▶ _What is expected_
List each line of the entries below that contains the string "resolution". Case counts.

----- Dataset records -----

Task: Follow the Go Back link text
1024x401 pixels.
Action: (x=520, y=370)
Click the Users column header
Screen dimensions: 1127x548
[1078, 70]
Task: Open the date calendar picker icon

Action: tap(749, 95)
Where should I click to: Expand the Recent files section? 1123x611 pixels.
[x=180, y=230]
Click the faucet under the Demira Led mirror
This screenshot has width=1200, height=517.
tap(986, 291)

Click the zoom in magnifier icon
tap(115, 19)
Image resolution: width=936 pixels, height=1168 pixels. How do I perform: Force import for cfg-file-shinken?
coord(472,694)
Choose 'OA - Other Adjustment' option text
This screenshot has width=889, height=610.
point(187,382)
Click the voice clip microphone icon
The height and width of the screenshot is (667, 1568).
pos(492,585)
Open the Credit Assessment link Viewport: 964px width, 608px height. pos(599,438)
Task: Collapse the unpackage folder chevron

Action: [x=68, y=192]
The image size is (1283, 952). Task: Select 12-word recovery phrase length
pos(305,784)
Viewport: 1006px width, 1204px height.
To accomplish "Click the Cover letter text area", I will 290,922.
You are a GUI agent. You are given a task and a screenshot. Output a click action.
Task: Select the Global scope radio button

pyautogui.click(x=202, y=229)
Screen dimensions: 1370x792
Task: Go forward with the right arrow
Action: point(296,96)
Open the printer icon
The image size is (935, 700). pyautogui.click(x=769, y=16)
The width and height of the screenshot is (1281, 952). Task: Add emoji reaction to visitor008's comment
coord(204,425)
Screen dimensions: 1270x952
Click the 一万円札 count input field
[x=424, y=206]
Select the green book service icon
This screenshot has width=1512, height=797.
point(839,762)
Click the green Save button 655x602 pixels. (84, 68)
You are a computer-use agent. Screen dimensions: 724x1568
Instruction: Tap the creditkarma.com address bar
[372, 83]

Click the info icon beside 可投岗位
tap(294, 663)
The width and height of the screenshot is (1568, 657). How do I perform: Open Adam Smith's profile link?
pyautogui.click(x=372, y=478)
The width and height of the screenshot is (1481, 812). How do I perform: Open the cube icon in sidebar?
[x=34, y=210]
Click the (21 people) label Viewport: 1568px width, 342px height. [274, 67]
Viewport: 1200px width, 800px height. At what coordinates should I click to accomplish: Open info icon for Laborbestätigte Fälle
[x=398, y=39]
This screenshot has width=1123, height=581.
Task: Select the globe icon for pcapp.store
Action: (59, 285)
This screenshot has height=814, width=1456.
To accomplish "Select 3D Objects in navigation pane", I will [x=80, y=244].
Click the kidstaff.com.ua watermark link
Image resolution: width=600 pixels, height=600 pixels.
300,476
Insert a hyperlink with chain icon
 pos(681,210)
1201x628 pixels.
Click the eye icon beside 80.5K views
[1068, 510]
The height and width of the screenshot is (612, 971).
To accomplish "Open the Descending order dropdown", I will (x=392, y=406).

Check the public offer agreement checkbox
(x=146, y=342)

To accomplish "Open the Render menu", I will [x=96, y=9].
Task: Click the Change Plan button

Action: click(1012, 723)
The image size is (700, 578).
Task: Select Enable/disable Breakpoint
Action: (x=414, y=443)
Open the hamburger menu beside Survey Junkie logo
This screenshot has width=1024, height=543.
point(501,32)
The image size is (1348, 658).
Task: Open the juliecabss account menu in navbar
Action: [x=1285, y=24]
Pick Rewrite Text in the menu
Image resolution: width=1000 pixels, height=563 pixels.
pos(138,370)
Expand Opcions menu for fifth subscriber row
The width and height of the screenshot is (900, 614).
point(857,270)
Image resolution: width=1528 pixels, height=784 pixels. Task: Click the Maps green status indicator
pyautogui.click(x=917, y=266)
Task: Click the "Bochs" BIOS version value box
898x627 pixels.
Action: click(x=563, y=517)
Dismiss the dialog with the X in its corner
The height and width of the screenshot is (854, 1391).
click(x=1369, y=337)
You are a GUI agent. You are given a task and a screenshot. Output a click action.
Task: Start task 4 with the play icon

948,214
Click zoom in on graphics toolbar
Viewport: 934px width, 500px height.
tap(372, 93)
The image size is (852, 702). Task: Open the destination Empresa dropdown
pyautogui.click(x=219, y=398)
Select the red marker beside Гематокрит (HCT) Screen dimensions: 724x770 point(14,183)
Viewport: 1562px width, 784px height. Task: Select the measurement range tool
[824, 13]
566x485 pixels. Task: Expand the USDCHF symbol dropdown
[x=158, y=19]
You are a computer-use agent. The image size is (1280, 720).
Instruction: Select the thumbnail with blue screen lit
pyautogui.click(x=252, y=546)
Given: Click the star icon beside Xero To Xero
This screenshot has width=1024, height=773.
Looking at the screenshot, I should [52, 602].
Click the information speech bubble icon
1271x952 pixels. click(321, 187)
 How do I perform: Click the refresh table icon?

-----

▶ _Output below_
Image resolution: width=936 pixels, height=1168 pixels. How do I perform: Force import for cfg-file-shinken?
Image resolution: width=600 pixels, height=600 pixels.
Image resolution: width=1000 pixels, height=563 pixels.
Image resolution: width=1528 pixels, height=784 pixels. Task: Click the Maps green status indicator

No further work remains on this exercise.